Crohn's disease (CD) is characterized by the expansion of mesenteric fat, also known as “creeping fat.” We explored the plasticity and immune properties of adipose-derived stem cells (ASCs) in the context of CD as potential key players in the development of creeping fat. Mesenteric CD-derived ASCs presented a more proliferative, inflammatory, invasive, and phagocytic phenotype than equivalent cells from healthy donors, irrespective of the clinical stage. Remarkably, ASCs from the subcutaneous depot of patients with CD also showed an activated immune response that was associated with a reduction in their immunosuppressive properties. The invasive phenotype of mesenteric CD ASCs was governed by an inflammasome-mediated inflammatory state since blocking inflammasome signaling, mainly the secretion of interleukin-1β, reversed this characteristic. Thus, CD alters the biological functions of ASCs as adipocyte precursors, but also their immune properties. Selection of ASCs with the best immunomodulatory properties is advocated for the success of cell-based therapies.

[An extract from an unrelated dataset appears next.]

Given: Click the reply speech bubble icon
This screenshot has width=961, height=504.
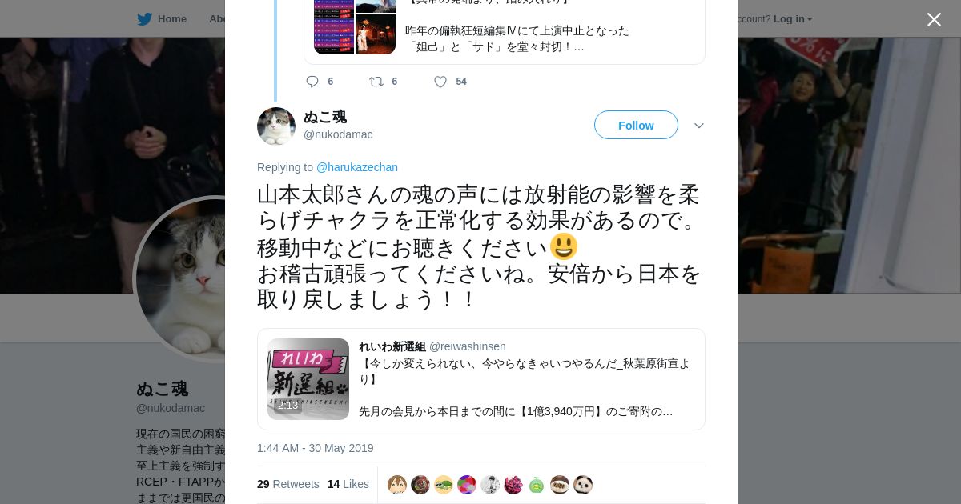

ASCs isolated from CD patients are highly proliferative, invasive, and phagocytic
Proliferative ASCs may be responsible for the development of creeping fat
ASCs from CD patients have dampened immunosuppressive properties
Selection of the best immunosuppressive ASCs for cell therapy is advocated
Serena and colleagues show that CD alters the biological function and immune properties of ASCs as adipocyte precursors. They propose that understanding how CD alters ASC functionality is critical for elucidating the complex pathophysiology of this disease, as well as for the success of cell-based therapies. Their work suggests that inhibiting the secretion of IL-1β may represent a novel therapeutic approach in CD.